Nel 1514, anno di dura crisi per l'editoria veneziana, Gregorio si recò a Fano per stampare, forse per invito del Soncino, il Kittāb ṣalāt al-sawā'iyyah, raccolta di preghiere cattoliche in lingua araba nota con i titoli latini di Horologium breve o Septem horae canonicae: questa edizione costituisce il primo libro stampato in Europa con caratteri arabi. Gli ultimi titoli di Gregorio - un Erodiano volgare e Las siete partidas di Alfonso il Saggio, editore Lucantonio Giunta - risalgono al 1528, ma egli era ancora vivo nel maggio 1529: forse il suo ritiro dall'attività coincise con l'incendio che il 4 gennaio di quell'anno distrusse nel monastero di S. Stefano molti dei magazzini di tipografi e librai veneziani.

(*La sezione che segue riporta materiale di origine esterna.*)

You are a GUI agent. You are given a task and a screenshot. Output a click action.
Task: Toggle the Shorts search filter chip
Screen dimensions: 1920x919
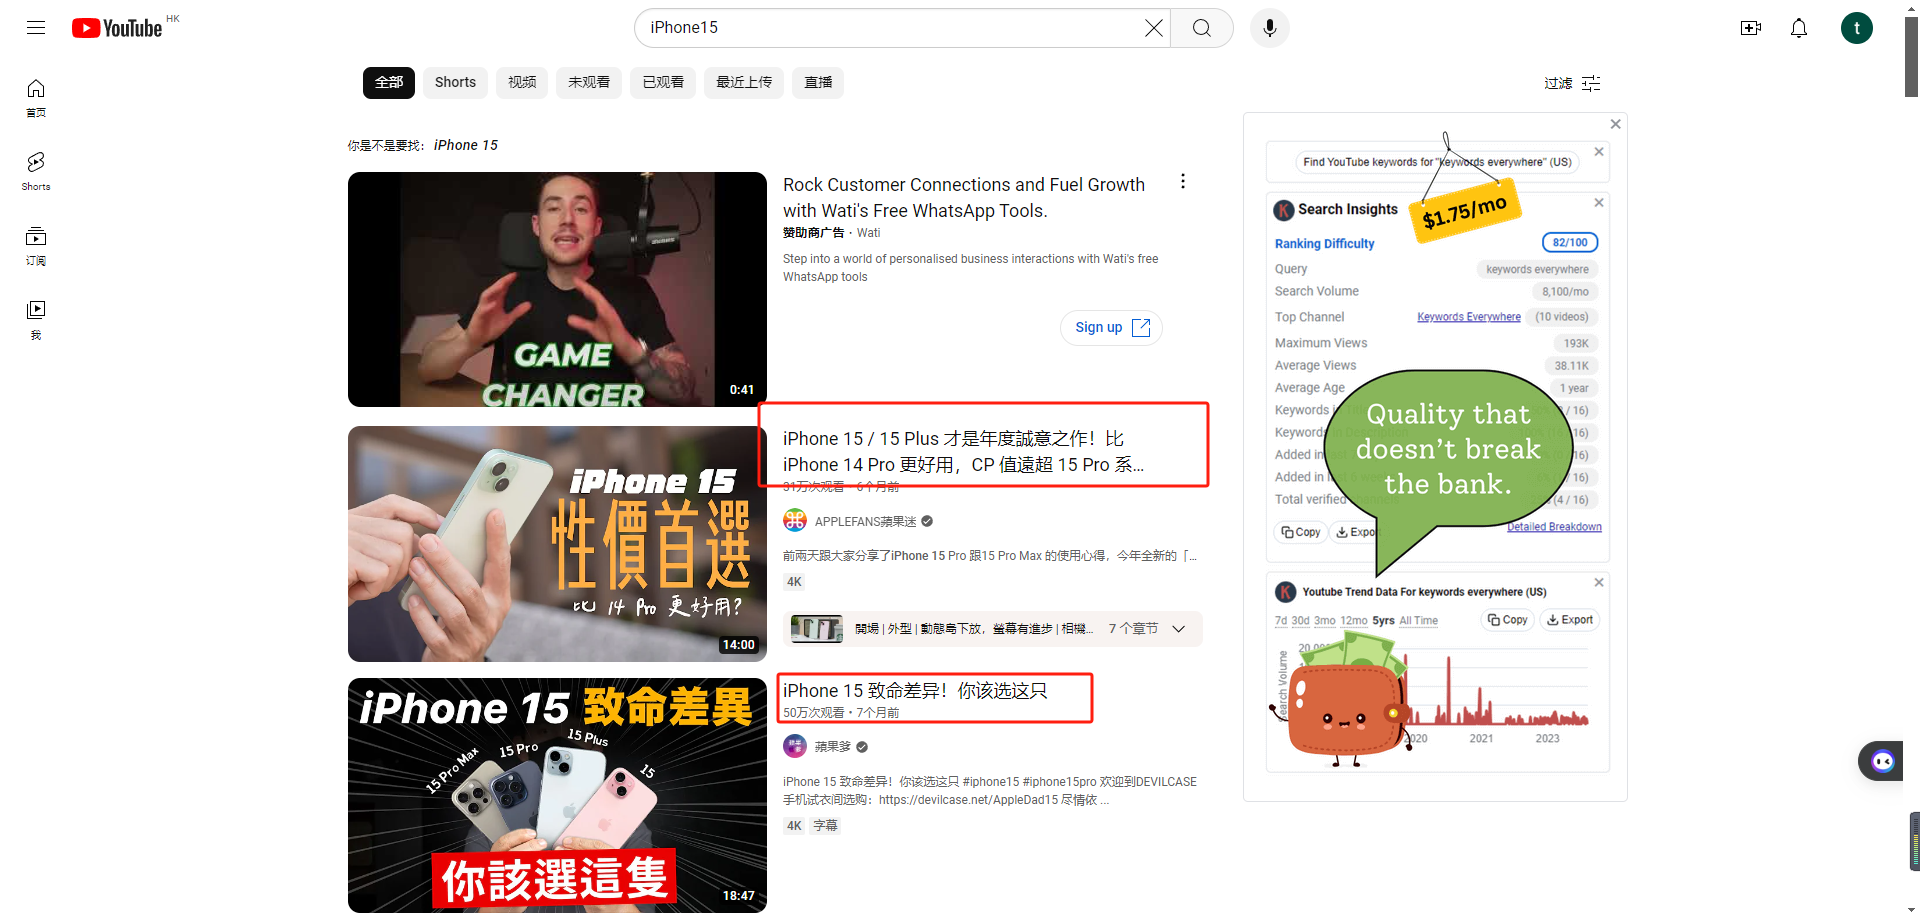click(x=455, y=82)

Caratteri e matrici silografiche della sua bottega furono però, probabilmente, utilizzati ancora nel 1538.
Gli ideali annali dei D. registrano almeno 330 edizioni, alcune delle quali divennero particolarmente famose per le illustrazioni silografiche: in particolare, oltre al ricordato Fasciculus medicine, il Decamerone del 1492 e l'Erodoto del '94. Molte edizioni recano frontespizi incisi e quasi tutte iniziali silografiche; autore delle incisioni pare fosse lo stesso Gregorio, che nel 1516 chiese un privilegio per "alcune cose di desegno". Oltre che per la varietà del materiale silografico, l'officina si distinse anche per la disponibilità di caratteri: sono stati finora censiti venticinque tipi di caratteri gotici, otto di romani, due di corsivi, il primo dei quali inciso da Francesco Griffo, due di greci e uno di ebraici.
Giovanni e Gregorio insieme usarono tre varianti di una marca tipografica costituita da una doppia croce latina intrecciata con una croce di s. Andrea tra le iniziali "Z G"; Gregorio da solo un'altra marca rappresentante due angeli recanti una corona di spine tra le iniziali "G G".